Art. 8 ECHR in European Case Studies
Project period: 2024-2027
Human rights comprise rights to which people are entitled solely by virtue of their humanity. Guaranteeing them is one of the legal ideals of modernity. Human rights are not static; rather, they are based on communication processes and require interpretation as well as enforcement. Examining cases addressing Art. 8 ECHR, we wish to explore how human rights affect the discourse in national law and our attempts at legitimation.

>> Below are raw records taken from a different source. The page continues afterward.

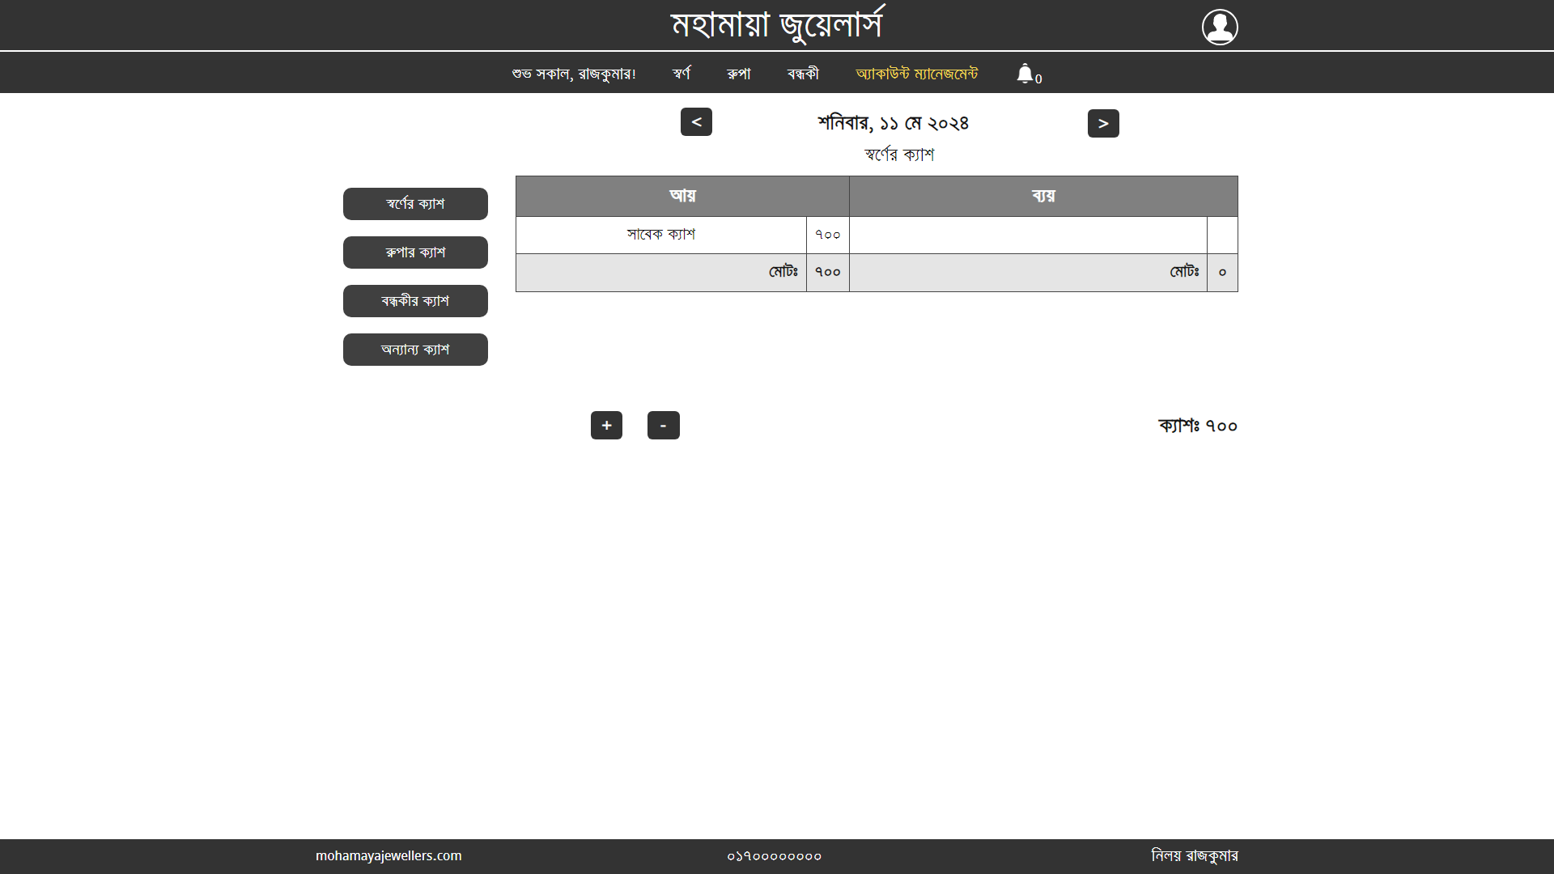Go to previous day arrow
1554x874 pixels.
696,122
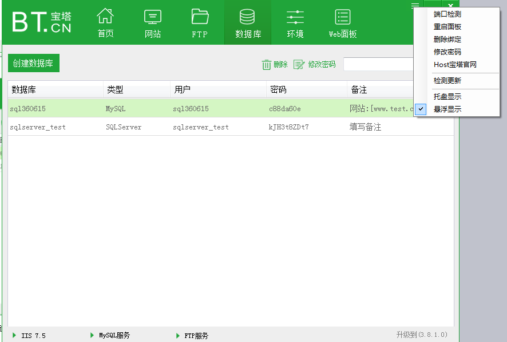
Task: Select the 数据库 database icon
Action: coord(248,22)
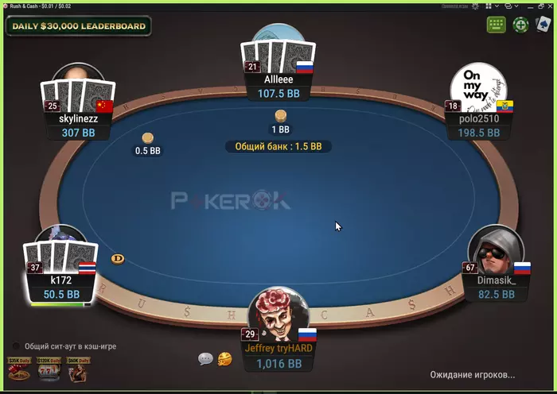Viewport: 557px width, 394px height.
Task: Open the settings gear in title bar
Action: pos(475,6)
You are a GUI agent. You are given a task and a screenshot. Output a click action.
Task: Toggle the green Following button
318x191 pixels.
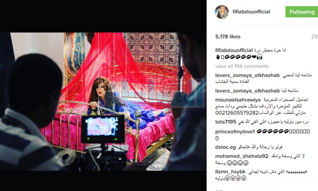[x=302, y=12]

We want to study examples illustrating how human rights are contemporarily justified, restricted, and criticized (human rights as debated). How universal are human rights, given that animals and nature are not included and given that their scope is linked to consensus and cultural identity? Is the notion of human rights limited in terms of its growth, and could the notion potentially be overturned (human rights as criticized)? We also want to look at how human rights work (human rights in action). In European cases considering Art. 8 ECHR (right to respect for private and family life), we will trace the grounds on which individual conceptions of human rights are developed and formulated, the ways in which they circulate throughout Europe, and how they influence national law. Such an inquiry focuses, for example, on legal conceptions of abortion, surrogacy, same-sex marriage, fathers’ rights, and family protection against violence. As part of this examination, it is of central importance to analyse the notion of “European consensus” as developed and applied by the European Court of Human Rights.